Isabella sat on her bed next to the phone. She had set the white-framed replacement mirror aside and hung the scary one back up. 


The creepy mirror had been hanging there for at least two years before anything weird started happening. But the very same day it started, she put it straight in the basement. She didn't like having it up again, in her personal space.


She waited for a couple hours, and didn’t see anything strange. But she used the time to write a list of nearly every item in the room. She took photos too.


The silence was shattered by the phone ringing. Isabella immediately picked it up. 


“Hey, it’s me,” said Emily. “So, I talked to my aunt.”


“I thought you were at the dentist,” said Isabella.


“That was a lie. Sorry. And after what my aunt said, I’m even more scared to go over there.”


“Great.”


“Anyway, here’s what my aunt said after she did a Tarot reading on it. She said that the mirror has ‘karmic significance’. Her words, not mine… And she said something about cycles. She pulled the Wheel of Fortune card.”


“What does that even mean?” said Isabella. “Honestly, I’ve been sitting here since like noon and— oh my God.”


“What?” said Emily.


“I saw something move. Let me look at my notes.”


She flipped through her spiral notebook, going over every detail she had written. She examined the photos she’d taken on her digital camera.


Isabella picked the phone back up so fast she almost pulled the wire from the wall. “Holy shit!” 


“What?” said Emily.


“My lunch. My lunch is sitting on the bedside table in the mirror. Right now.”


“And in real life...?”


“I took my dishes downstairs an hour ago, right before I took the mirror up here and… Oh my god. It changed back. Just now, it changed back.”


“Are you pulling a prank on me?” 


“No, no. I’m gonna have to call you back.”

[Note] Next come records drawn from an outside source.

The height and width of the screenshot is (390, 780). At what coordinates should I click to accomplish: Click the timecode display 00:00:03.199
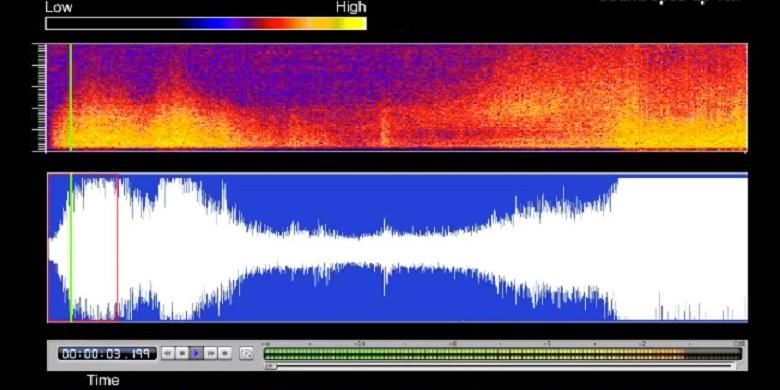point(107,354)
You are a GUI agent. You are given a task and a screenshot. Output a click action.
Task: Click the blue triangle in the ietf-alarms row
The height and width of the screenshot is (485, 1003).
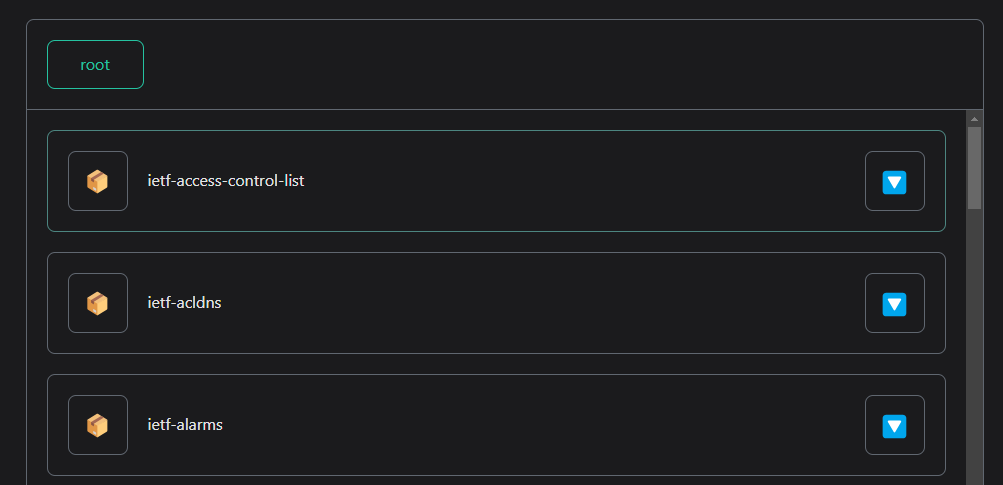point(894,426)
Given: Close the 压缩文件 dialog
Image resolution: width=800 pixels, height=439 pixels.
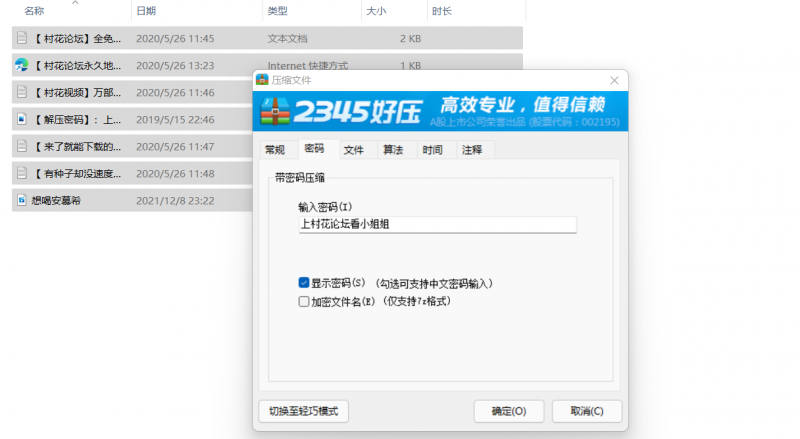Looking at the screenshot, I should pos(613,79).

She hung up the phone and scrambled to the mirror. But she didn’t look directly into it. She stood back just enough for it to show what her room looked like, and only her room. The reflection in the mirror showed her bedside table cleared of the dishes, like it had been an hour ago.


“Last night,” Isabella said.


The reflection changed. Emily and Rachel’s stuff was strewn on the floor.


“Last week,” said Isabella.


Her school books sat out on the desk. She hadn’t put them away for the summer until a couple days ago.


Her heart pounded. She positioned herself directly in front of the mirror, so she could see every detail of her own face. “Five years ago.”


Her eleven-year-old self, from back in 1999, stood there on the other side of the glass. Braces and all.


“Last lifetime.”


She was no longer staring at Isabella. She was standing face to face with a cowboy.


She felt lightheaded and weak as she said, more of a question than anything, "Twenty years from now."